§ RECORDS SHOWN:
***

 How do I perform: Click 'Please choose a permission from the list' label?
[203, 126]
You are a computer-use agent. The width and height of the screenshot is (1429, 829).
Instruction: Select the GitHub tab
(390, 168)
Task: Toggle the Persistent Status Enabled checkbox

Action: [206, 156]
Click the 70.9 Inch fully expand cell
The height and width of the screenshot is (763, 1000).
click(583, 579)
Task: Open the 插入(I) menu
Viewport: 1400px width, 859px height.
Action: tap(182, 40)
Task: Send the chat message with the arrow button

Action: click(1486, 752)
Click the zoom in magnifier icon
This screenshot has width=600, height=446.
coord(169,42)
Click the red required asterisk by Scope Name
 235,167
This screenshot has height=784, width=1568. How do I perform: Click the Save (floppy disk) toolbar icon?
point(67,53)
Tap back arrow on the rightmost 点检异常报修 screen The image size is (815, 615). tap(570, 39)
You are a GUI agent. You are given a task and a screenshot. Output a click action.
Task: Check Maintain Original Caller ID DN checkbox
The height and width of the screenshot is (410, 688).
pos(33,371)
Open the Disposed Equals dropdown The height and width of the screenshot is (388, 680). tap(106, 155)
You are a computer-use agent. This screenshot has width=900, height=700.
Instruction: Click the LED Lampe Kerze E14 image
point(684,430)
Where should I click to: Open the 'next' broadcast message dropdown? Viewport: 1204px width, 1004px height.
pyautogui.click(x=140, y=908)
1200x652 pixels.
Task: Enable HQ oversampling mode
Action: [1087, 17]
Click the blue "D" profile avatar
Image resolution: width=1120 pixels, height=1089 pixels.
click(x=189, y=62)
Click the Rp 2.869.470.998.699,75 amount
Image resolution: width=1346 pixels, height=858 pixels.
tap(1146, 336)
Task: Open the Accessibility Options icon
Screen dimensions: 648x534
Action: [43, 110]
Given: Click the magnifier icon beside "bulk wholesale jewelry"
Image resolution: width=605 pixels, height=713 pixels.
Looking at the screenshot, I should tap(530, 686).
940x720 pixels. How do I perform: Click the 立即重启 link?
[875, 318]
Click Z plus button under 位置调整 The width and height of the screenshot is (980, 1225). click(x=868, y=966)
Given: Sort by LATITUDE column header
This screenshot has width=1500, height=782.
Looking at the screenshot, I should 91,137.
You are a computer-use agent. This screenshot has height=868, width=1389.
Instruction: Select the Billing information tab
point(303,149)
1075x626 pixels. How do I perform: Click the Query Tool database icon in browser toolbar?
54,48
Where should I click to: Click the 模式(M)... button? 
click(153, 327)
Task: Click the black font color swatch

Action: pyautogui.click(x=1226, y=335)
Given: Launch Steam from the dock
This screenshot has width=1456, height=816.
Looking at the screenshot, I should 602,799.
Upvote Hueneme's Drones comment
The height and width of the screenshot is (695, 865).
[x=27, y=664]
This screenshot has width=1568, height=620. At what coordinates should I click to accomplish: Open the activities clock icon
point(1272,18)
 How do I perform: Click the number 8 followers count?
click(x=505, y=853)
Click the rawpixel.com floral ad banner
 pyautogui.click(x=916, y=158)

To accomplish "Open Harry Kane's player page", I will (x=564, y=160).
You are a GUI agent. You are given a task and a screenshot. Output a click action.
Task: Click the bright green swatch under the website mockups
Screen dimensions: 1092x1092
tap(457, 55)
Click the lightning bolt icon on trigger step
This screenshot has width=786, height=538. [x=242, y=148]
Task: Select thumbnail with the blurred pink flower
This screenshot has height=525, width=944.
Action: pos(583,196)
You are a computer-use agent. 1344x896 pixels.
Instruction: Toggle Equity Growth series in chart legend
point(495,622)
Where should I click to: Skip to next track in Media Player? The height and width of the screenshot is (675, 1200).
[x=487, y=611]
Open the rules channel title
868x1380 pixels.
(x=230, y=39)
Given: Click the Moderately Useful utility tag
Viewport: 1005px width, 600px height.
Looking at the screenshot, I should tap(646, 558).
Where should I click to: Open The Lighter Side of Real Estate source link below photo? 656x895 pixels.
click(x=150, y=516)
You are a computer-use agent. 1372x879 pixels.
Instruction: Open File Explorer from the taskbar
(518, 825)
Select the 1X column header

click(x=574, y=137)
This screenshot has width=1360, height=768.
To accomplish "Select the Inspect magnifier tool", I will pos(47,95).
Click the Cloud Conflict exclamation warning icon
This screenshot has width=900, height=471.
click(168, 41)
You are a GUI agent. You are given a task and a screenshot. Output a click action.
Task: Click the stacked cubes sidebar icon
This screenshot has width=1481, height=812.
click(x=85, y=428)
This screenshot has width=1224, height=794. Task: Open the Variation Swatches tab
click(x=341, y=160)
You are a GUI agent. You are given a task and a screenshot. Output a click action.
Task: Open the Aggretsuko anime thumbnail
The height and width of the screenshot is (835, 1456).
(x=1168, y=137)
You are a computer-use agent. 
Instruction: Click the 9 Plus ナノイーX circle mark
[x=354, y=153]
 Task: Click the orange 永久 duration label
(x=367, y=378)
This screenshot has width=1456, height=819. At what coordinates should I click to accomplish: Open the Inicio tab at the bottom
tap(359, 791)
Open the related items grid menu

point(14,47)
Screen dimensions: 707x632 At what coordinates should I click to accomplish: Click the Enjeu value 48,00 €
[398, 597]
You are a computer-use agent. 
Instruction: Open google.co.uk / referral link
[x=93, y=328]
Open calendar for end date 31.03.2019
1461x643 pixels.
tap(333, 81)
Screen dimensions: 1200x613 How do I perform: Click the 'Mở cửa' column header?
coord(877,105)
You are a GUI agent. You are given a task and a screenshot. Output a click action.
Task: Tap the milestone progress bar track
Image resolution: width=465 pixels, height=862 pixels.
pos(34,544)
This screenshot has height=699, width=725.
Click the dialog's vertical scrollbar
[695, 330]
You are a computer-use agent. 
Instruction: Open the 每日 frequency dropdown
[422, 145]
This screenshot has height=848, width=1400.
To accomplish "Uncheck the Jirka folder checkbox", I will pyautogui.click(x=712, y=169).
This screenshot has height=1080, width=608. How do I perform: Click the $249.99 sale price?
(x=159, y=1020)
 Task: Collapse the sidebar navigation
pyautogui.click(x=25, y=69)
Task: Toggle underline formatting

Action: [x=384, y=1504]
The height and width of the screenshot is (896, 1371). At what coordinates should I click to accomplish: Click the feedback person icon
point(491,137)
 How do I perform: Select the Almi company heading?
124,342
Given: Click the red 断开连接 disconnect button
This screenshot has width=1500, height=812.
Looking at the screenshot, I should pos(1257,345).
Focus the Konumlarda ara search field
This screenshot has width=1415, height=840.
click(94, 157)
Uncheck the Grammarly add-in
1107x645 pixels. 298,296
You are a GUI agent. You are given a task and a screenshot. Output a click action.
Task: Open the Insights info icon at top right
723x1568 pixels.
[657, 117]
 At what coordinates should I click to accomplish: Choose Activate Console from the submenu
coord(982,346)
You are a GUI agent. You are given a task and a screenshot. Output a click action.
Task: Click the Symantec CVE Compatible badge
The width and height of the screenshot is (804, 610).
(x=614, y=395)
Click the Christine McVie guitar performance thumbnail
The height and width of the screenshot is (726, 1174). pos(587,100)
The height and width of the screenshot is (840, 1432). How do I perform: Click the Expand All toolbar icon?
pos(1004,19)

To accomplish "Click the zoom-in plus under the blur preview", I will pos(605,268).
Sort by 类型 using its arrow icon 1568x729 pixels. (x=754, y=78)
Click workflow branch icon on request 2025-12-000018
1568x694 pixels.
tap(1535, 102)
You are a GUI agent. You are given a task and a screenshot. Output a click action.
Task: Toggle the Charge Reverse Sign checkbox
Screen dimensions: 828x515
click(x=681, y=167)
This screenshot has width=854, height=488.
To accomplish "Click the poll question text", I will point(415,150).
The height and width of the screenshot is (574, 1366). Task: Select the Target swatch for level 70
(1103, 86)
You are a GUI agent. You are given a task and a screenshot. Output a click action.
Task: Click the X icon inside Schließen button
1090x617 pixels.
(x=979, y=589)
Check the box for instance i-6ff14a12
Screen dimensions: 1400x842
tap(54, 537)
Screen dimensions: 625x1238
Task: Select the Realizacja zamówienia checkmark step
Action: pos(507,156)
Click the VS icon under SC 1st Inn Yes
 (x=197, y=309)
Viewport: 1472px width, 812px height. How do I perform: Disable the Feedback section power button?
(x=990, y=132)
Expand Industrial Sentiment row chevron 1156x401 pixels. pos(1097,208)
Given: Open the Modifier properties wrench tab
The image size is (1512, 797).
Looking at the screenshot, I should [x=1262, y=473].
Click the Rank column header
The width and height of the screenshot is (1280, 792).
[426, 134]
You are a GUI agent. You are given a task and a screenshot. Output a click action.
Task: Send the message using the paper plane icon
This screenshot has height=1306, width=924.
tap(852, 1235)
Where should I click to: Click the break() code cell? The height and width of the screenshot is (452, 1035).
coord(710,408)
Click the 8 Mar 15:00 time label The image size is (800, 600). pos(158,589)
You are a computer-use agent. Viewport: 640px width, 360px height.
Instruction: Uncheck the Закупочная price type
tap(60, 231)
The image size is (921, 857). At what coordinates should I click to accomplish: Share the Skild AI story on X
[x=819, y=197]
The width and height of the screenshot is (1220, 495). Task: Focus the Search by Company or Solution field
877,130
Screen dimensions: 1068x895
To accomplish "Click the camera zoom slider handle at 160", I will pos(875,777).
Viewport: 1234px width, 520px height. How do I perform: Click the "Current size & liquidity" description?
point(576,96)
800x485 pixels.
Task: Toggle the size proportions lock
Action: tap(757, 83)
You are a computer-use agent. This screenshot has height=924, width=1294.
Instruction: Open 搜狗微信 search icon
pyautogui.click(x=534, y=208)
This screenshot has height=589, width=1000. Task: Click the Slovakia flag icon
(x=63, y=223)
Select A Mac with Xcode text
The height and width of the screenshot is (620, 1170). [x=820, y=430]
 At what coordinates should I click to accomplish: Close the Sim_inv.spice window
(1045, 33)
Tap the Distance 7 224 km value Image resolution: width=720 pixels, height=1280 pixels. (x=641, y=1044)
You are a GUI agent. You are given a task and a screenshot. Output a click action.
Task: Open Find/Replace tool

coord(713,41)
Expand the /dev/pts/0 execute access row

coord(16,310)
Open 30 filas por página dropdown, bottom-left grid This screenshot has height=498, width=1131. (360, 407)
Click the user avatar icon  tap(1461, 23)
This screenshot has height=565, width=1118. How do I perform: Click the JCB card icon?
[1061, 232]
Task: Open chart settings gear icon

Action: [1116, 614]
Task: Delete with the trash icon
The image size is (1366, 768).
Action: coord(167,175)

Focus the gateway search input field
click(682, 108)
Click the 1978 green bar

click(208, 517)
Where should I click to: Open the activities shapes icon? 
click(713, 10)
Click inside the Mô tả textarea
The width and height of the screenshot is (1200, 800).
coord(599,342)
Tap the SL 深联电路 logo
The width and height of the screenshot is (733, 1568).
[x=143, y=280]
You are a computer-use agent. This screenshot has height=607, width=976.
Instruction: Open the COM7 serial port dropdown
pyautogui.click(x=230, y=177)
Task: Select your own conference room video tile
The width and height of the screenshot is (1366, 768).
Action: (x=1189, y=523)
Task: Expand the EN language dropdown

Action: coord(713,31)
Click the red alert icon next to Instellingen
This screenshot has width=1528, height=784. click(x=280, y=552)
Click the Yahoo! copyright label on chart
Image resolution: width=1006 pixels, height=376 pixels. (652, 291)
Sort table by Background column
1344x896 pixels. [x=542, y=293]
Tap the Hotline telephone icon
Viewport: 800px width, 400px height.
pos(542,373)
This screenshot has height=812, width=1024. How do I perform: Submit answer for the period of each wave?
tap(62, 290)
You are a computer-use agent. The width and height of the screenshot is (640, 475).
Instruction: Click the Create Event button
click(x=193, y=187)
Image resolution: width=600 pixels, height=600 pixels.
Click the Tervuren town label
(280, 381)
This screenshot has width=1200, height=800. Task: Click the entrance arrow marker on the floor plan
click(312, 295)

***

§ WHAT IS BEING ASKED:
Go through the material above and copy each line that has the word "will".

§ THE COMPLETED TASK:
To accomplish "Open Harry Kane's player page", I will (x=564, y=160).
To accomplish "Select the Inspect magnifier tool", I will pos(47,95).
To accomplish "Uncheck the Jirka folder checkbox", I will pyautogui.click(x=712, y=169).
To accomplish "Click the zoom-in plus under the blur preview", I will pos(605,268).
To accomplish "Click the poll question text", I will point(415,150).
To accomplish "Click the camera zoom slider handle at 160", I will pos(875,777).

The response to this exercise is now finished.